* TASKS FOR THIS EXERCISE *
**1.** According to the Southwind Vineyard article, which company is officially the new owner of Southwind?
**2.** Please list every winemaker that the Southwind Vineyard article says produced wines for the Middletons.
**3.** Transcribe the stretch of the Southwind Vineyard article from "In 2016, the" through "Resource Land Holdings.".

* SOURCE PASSAGE *
+--
It’s a good thing viticulturists Kent Waliser and Lacey Lybeck live in the Tri-Cities because their commutes on behalf of Sagemoor Vineyards clients took an additional turn with this week’s acquisition of Southwind Vineyard on the Oregon side of the Walla Walla Valley.
The 70-acre vineyard was established in 2007 by Rick Middleton, who co-founded Artifex Wine Co., and led the Middleton Family Wines portfolio which included the Cadaretta brand in Walla Walla, Buried Cane in Washington and Clayhouse in California. Some of the Northwest’s top winemakers produced wines for the Middletons, including Brian Rudin, Kendall Mix, Jessica Munnell and Peter Devison.
In 2016, the Middletons sold Buried Cane and Clayhouse to Vintage Wine Estates. Within four years of that, Cadaretta closed and Southwind went on the market. Officially, the new owner of Southwind is Horizon Vineyards, a partnership between Sagemoor Vineyards — owned by Allan Brothers in Naches — and Denver-based private equity firm Resource Land Holdings.
That collaboration will soon be expanding Southwind, already the largest planting in the famed SeVein Vineyards development. The Southwind parcel spans 330 acres — about 260 of which are not planted.
“Yes, we have plans to plant more acres over the next two years,” Waliser, director of wine and grape sales for Sagemooor, told Great Northwest Wine via email.
+--
* DATA EXCERPT *
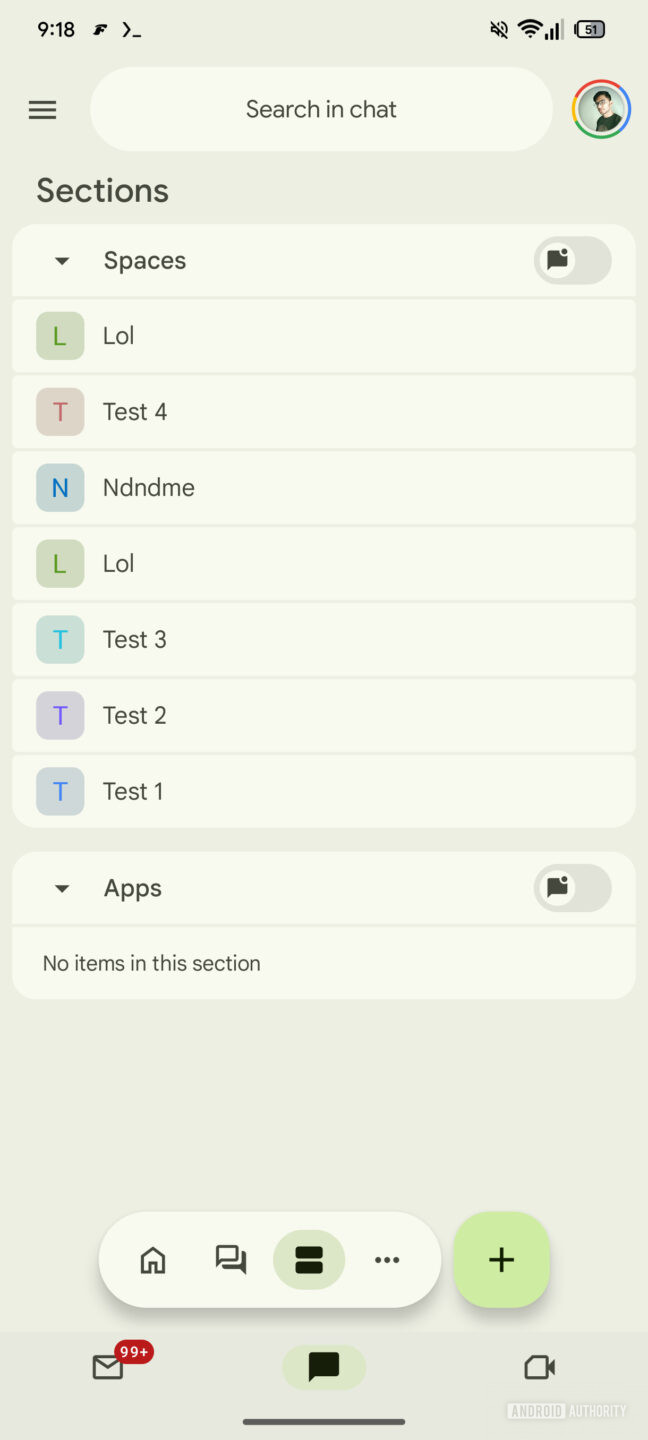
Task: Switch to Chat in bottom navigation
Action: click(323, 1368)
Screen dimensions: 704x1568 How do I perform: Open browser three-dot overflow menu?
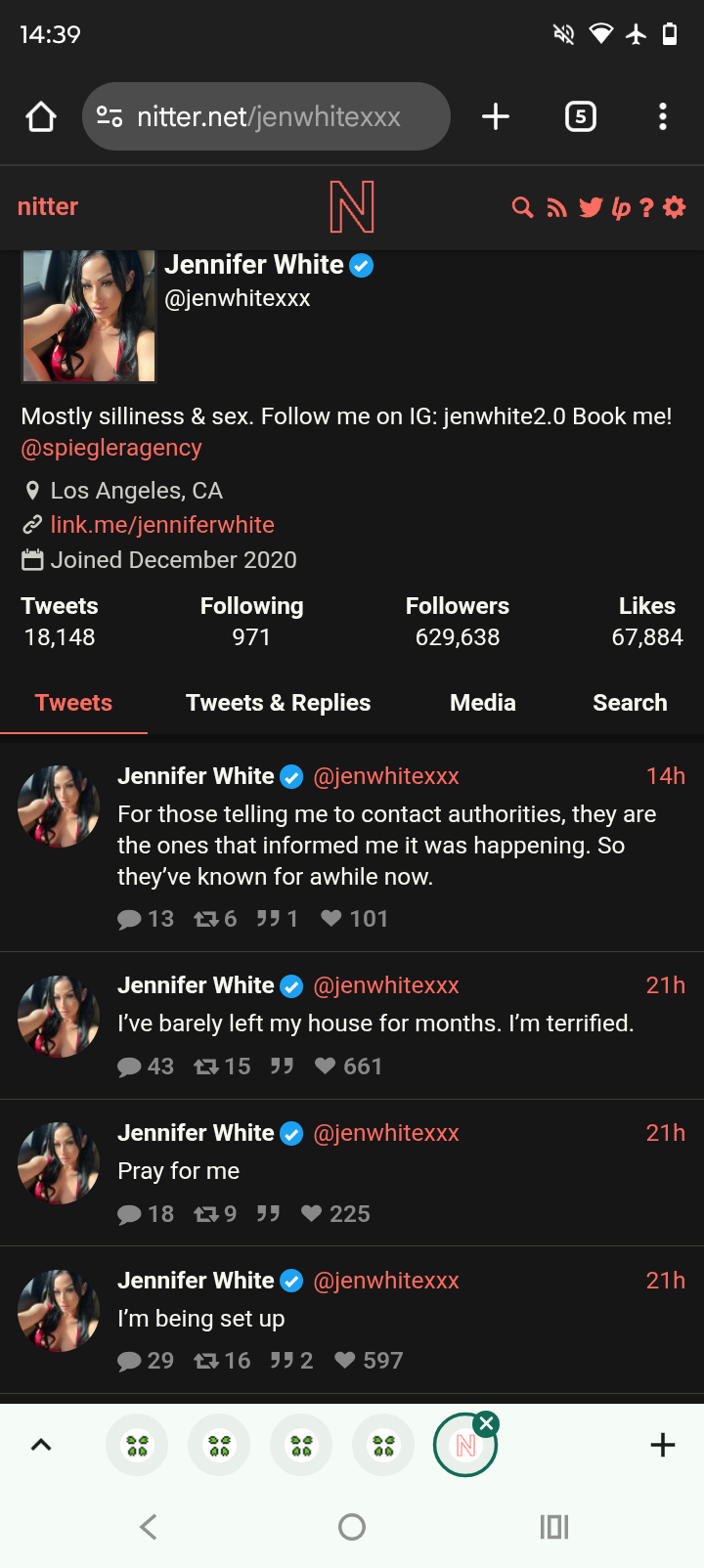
+--
* SOLUTIONS TO THE EXERCISE *
**1.** Horizon Vineyards

**2.** Brian Rudin, Kendall Mix, Jessica Munnell, Peter Devison

**3.**
In 2016, the Middletons sold Buried Cane and Clayhouse to Vintage Wine Estates. Within four years of that, Cadaretta closed and Southwind went on the market. Officially, the new owner of Southwind is Horizon Vineyards, a partnership between Sagemoor Vineyards — owned by Allan Brothers in Naches — and Denver-based private equity firm Resource Land Holdings.